Hormonal disorders are a serious problem that requires long-term and complex treatment. It is much easier not to fight the disease, but to prevent its occurrence. You can prevent the occurrence of hyperandrogenism if you adhere to the following simple rules:

  • Do not take hormone-containing medications without a doctor’s prescription. Consult a doctor when choosing oral contraceptives.
  • Visit a gynecologist regularly for a medical examination. A woman of childbearing age needs to be examined at least 2 times a year.
  • Quit smoking and drinking strong alcoholic drinks.
  • Control body weight. A balanced diet helps to avoid a lot of diseases, including hormonal imbalance.

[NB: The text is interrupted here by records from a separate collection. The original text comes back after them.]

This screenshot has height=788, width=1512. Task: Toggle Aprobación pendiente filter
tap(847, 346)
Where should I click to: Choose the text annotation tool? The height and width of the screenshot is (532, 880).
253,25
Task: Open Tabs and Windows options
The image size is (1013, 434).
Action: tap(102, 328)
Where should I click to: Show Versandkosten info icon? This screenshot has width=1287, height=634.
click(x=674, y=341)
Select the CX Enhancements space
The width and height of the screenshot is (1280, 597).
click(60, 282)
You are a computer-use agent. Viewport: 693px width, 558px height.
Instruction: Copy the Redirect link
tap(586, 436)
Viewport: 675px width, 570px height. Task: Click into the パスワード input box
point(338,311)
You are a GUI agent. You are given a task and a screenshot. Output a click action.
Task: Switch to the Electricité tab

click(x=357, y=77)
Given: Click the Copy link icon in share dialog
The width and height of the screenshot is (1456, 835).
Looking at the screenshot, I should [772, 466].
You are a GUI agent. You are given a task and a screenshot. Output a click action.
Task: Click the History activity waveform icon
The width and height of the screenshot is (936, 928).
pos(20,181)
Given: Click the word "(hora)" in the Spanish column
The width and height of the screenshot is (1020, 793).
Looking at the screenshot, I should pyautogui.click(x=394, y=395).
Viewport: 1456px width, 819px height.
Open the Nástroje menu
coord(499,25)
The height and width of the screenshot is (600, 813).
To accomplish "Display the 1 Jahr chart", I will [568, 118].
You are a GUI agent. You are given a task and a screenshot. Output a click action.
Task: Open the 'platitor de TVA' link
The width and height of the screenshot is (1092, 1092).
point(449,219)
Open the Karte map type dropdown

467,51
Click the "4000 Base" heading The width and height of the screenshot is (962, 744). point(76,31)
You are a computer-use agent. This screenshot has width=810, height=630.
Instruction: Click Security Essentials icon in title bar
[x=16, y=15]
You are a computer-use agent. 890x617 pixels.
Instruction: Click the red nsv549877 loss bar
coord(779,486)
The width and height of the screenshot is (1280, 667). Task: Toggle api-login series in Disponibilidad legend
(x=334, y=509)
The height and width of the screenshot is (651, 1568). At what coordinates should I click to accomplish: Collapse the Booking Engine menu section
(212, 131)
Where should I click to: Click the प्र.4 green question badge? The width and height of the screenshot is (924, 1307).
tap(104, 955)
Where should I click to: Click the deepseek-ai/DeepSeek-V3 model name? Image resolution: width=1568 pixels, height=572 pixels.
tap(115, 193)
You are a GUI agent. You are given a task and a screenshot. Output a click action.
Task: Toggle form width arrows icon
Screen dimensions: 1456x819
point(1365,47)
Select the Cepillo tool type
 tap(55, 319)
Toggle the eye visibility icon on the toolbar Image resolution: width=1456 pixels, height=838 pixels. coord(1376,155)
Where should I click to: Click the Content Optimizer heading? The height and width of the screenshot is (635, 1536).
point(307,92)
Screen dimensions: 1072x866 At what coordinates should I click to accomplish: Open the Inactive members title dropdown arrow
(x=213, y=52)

  • Avoid stress, emotional stress and strain.

It is important to promptly treat all gynecological diseases and not ignore their symptoms. If a woman is at risk, that is, has serious problems with the thyroid, liver or adrenal glands, then it is especially important for her to strictly adhere to all of the above recommendations. If the disease cannot be avoided, treatment of hyperandrogenism should be started immediately.